The 670-sample prompt + ground-truth JSONL ships with the code repository at r3bench/data/r3bench.jsonl — labels travel with the eval code so version drift is captured by git.

Schema

Each JSONL record:

{
  "idx": 0,
  "original_prompt": "a black candle and a white holder",
  "bad_image": "images/color/false/r3b_000000.png",
  "answer": false,
  "explanation": "The white object is a candle, not a holder as specified in the prompt.",
  "category": "color",
  "generated_qa": {
    "yn_question_list": ["Is there a candle in the image?", "..."]
  }
}
Field Type Description
idx int Unique sample id (0–669)
original_prompt str The text-to-image prompt
bad_image str Image path relative to the data root
answer bool Ground-truth verdict: does the image match the prompt? (false = mismatch)
explanation str Ground-truth discrepancy description (used as S_ref reference)
category str Error dimension: color · object · numeracy · spatial · shape · texture · complex · non
generated_qa.yn_question_list list[str] Yes/no VQA probes used by the S_rect rectification scorer

Category & verdict distribution (670 total)

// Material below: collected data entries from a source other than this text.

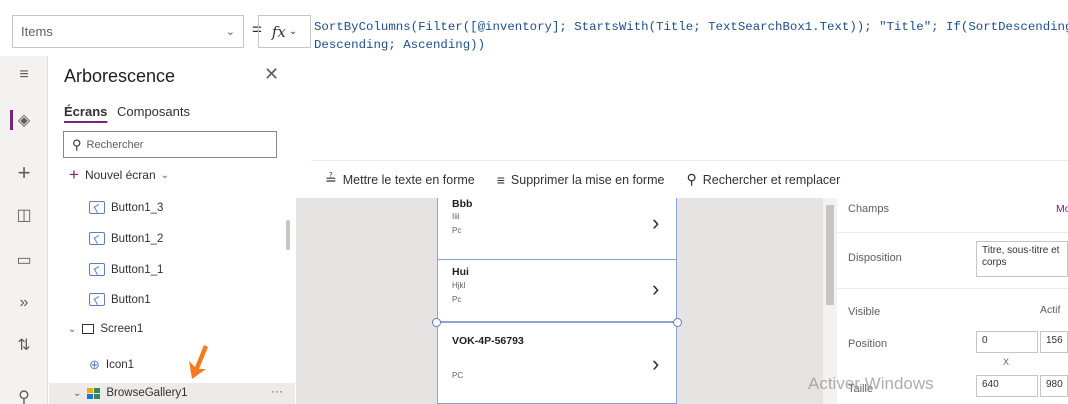 Image resolution: width=1068 pixels, height=404 pixels. What do you see at coordinates (875, 258) in the screenshot?
I see `layout-label: Disposition` at bounding box center [875, 258].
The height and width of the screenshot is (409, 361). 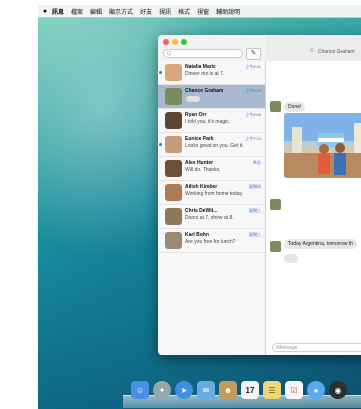 What do you see at coordinates (162, 390) in the screenshot?
I see `launchpad-icon: ✦` at bounding box center [162, 390].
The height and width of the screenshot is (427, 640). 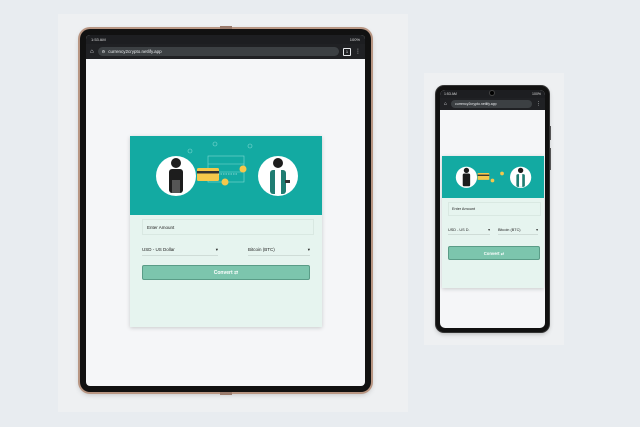 I want to click on front-camera, so click(x=492, y=93).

Category false (mismatch) true (match) Total
color 71 26 97
complex 46 48 94
non 7 42 49
numeracy 73 23 96
object 54 17 71
shape 72 20 92
spatial 76 25 101
texture 49 21 70
Sum 448 222 670

non = "no error" probe samples (image matches prompt) used to calibrate false-positive reflection.

Usage

# 1. Download images
hf download xiaomoguhzz/R3-Bench-data images.tar.gz \
    --repo-type dataset --local-dir /path/to/r3bench-data
cd /path/to/r3bench-data && tar -xzf images.tar.gz
# → /path/to/r3bench-data/images/{category}/{true,false}/r3b_{idx:06d}.png

# 2. Run the 4-step pipeline (clone the code repo first)
git clone https://github.com/xiaomoguhz/R3-Bench && cd R3-Bench
export R3BENCH_DATA_DIR=/path/to/r3bench-data

bash scripts/run_reflection.sh 8 qwen2.5vl    # Step 1 — reflection
bash scripts/run_edit.sh       8 qwen2.5vl qwen_image_2511  # Step 2 — editing
bash scripts/eval_reflection.sh qwen2.5vl       # Step 3 — S_ref
bash scripts/eval_edit.sh      qwen2.5vl qwen_image_2511    # Step 4 — S_rect

See the code repo README for full pipeline details, supported backends, and how to plug in a custom reflection / editor model.

Citation

@inproceedings{r3bench2026,
  title={Benchmarking and Evolving Reason-Reflect-Rectify for Reflective Visual Generation},
  booktitle={Proceedings of the International Conference on Machine Learning (ICML)},
  year={2026}
}

License

Released under the Apache 2.0 license. Source prompts adapted from T2I-CompBench, GenEval++, and GEdit-Bench under their respective licenses; see the code repository for full attribution.